▶ Input records:
--

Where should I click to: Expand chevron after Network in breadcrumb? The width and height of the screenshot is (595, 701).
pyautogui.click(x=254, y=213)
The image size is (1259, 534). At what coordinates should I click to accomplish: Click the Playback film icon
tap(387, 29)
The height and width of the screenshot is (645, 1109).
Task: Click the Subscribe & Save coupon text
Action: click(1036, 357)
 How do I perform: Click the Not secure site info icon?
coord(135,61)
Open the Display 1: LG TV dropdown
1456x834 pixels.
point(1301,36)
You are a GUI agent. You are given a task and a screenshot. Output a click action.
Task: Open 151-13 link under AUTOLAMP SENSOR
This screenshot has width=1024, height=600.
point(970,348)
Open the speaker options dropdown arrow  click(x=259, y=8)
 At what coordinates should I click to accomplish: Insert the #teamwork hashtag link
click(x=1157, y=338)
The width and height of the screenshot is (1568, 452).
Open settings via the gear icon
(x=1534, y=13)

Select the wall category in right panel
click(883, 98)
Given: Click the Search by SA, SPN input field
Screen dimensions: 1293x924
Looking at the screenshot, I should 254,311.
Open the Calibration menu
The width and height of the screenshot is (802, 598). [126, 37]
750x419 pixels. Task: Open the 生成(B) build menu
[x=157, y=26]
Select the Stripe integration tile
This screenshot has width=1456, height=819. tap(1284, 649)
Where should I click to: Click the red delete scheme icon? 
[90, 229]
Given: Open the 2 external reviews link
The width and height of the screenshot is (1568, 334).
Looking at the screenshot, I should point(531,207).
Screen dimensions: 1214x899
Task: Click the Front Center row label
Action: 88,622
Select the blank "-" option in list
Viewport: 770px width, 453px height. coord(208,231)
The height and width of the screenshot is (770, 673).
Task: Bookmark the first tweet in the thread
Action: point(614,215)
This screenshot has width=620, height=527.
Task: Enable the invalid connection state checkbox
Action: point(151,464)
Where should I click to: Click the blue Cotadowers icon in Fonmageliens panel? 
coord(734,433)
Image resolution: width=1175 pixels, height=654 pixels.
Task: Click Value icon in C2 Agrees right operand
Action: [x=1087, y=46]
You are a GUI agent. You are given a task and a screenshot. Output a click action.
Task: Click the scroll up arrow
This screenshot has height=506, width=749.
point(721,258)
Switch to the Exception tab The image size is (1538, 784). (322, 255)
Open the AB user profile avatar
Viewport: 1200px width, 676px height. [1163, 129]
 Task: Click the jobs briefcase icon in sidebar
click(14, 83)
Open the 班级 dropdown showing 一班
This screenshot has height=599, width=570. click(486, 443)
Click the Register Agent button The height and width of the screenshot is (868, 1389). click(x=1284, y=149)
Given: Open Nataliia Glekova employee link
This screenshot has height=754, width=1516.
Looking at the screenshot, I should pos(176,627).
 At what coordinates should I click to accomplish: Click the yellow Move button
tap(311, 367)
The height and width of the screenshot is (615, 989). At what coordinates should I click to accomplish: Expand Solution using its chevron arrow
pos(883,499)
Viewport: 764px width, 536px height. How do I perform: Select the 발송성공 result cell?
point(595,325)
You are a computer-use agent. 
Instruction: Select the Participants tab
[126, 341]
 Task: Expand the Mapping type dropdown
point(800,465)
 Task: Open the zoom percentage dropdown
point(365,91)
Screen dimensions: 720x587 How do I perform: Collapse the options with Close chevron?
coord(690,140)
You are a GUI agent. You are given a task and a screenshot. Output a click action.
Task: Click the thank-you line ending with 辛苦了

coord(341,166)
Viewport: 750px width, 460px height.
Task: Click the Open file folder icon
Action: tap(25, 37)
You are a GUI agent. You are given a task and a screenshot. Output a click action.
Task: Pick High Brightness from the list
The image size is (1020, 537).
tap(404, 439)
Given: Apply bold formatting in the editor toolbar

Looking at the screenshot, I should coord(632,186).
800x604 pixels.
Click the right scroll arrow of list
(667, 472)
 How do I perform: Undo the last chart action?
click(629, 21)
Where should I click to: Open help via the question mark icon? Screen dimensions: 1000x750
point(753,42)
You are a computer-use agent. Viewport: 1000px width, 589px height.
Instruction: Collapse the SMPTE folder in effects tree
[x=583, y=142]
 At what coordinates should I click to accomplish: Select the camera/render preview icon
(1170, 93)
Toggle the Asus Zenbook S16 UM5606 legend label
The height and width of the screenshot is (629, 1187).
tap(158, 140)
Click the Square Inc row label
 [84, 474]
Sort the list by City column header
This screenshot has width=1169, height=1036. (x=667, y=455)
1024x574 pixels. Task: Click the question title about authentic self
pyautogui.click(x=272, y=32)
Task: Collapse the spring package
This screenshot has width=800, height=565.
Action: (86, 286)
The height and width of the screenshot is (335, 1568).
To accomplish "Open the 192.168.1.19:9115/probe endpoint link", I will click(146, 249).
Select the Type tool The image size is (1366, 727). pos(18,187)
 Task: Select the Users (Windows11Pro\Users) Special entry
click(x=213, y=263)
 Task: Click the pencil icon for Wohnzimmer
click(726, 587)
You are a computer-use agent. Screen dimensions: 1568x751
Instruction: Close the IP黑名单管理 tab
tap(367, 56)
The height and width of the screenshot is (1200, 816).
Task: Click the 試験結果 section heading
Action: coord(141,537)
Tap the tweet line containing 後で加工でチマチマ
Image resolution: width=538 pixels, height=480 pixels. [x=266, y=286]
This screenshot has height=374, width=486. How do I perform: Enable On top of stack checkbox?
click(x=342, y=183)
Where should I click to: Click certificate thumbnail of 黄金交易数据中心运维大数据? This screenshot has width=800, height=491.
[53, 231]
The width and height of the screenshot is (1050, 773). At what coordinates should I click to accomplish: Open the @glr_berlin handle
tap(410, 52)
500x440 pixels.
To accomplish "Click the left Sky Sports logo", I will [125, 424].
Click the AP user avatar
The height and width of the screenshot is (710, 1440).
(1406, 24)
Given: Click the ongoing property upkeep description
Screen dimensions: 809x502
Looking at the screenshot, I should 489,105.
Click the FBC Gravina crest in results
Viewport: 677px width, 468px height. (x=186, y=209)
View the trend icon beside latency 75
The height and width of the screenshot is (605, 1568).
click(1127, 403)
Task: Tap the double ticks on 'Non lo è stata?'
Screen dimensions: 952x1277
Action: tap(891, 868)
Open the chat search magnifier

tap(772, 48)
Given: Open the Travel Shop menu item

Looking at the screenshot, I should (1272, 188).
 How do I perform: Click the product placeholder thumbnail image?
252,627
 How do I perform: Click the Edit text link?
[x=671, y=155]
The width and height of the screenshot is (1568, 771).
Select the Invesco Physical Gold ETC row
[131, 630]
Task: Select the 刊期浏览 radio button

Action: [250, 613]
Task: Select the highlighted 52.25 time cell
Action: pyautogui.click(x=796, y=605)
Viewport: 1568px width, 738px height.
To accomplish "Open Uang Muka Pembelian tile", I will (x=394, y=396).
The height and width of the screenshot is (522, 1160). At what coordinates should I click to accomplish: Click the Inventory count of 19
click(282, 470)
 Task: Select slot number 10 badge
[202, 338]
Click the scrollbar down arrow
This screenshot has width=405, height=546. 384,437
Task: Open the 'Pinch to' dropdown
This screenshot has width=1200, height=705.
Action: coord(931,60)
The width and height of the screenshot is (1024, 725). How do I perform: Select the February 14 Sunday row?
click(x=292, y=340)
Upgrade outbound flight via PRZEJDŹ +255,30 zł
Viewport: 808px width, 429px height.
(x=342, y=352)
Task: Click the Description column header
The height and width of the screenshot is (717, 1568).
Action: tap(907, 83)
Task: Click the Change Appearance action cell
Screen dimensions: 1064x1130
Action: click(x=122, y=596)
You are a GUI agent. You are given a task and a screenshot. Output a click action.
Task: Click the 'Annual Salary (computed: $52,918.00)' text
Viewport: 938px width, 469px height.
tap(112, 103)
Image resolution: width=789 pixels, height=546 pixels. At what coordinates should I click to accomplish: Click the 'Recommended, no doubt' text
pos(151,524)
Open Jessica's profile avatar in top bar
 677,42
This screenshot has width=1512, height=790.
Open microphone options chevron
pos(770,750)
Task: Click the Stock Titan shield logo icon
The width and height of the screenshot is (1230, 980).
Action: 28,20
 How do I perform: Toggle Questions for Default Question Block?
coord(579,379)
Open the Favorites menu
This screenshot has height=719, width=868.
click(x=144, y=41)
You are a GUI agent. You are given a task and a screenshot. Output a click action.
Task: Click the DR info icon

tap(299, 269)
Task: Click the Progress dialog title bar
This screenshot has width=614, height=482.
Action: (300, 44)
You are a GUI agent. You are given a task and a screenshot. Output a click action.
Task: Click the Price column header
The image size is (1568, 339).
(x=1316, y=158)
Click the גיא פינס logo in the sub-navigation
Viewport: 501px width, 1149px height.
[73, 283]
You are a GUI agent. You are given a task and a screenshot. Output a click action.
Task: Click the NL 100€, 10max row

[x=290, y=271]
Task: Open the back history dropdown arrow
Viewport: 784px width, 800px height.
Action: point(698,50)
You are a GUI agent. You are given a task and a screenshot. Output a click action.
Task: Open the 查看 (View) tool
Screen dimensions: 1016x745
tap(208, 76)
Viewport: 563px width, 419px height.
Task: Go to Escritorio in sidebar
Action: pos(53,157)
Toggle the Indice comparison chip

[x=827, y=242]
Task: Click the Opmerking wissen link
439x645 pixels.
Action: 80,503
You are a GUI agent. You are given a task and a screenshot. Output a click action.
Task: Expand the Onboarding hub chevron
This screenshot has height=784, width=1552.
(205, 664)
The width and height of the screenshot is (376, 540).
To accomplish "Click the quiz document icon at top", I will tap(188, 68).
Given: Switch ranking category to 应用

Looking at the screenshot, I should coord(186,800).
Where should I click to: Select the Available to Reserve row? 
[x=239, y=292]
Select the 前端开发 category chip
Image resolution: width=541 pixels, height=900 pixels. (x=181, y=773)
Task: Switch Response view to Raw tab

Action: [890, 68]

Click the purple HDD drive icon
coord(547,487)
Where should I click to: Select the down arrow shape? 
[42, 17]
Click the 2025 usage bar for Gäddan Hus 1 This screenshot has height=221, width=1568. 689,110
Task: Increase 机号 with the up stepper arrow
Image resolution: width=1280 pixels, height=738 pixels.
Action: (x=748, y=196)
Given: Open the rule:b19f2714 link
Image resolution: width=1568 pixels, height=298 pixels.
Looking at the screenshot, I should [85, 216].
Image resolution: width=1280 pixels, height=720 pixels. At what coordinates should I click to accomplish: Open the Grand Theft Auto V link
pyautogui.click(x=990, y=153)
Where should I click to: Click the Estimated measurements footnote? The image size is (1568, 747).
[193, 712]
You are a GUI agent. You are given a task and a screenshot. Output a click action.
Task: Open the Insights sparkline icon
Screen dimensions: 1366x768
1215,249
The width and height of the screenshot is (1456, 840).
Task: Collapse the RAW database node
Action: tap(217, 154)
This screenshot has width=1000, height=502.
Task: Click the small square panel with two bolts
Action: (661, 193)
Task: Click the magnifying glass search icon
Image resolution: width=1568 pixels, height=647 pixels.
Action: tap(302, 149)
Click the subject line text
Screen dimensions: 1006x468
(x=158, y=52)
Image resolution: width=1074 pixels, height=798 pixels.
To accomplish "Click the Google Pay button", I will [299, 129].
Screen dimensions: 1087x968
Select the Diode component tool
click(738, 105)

--

From the entries above, restate word for word the lines from the line containing "1024x574 pixels. Task: Click" to the line containing "The width and height of the screenshot is (1568, 771).", both ends included, and nothing more.

1024x574 pixels. Task: Click the question title about authentic self
pyautogui.click(x=272, y=32)
Task: Collapse the spring package
This screenshot has width=800, height=565.
Action: (86, 286)
The height and width of the screenshot is (335, 1568).
To accomplish "Open the 192.168.1.19:9115/probe endpoint link", I will click(146, 249).
Select the Type tool The image size is (1366, 727). pos(18,187)
 Task: Select the Users (Windows11Pro\Users) Special entry
click(x=213, y=263)
 Task: Click the pencil icon for Wohnzimmer
click(726, 587)
You are a computer-use agent. Screen dimensions: 1568x751
Instruction: Close the IP黑名单管理 tab
tap(367, 56)
The height and width of the screenshot is (1200, 816).
Task: Click the 試験結果 section heading
Action: coord(141,537)
Tap the tweet line containing 後で加工でチマチマ
Image resolution: width=538 pixels, height=480 pixels. [x=266, y=286]
This screenshot has height=374, width=486. How do I perform: Enable On top of stack checkbox?
click(x=342, y=183)
Where should I click to: Click certificate thumbnail of 黄金交易数据中心运维大数据? This screenshot has width=800, height=491.
[53, 231]
The width and height of the screenshot is (1050, 773). At what coordinates should I click to accomplish: Open the @glr_berlin handle
tap(410, 52)
500x440 pixels.
To accomplish "Click the left Sky Sports logo", I will [125, 424].
Click the AP user avatar
The height and width of the screenshot is (710, 1440).
(1406, 24)
Given: Click the ongoing property upkeep description
Screen dimensions: 809x502
Looking at the screenshot, I should 489,105.
Click the FBC Gravina crest in results
Viewport: 677px width, 468px height. (x=186, y=209)
View the trend icon beside latency 75
The height and width of the screenshot is (605, 1568).
click(1127, 403)
Task: Tap the double ticks on 'Non lo è stata?'
Screen dimensions: 952x1277
Action: tap(891, 868)
Open the chat search magnifier

tap(772, 48)
Given: Open the Travel Shop menu item

Looking at the screenshot, I should (1272, 188).
 How do I perform: Click the product placeholder thumbnail image?
252,627
 How do I perform: Click the Edit text link?
[x=671, y=155]
The width and height of the screenshot is (1568, 771).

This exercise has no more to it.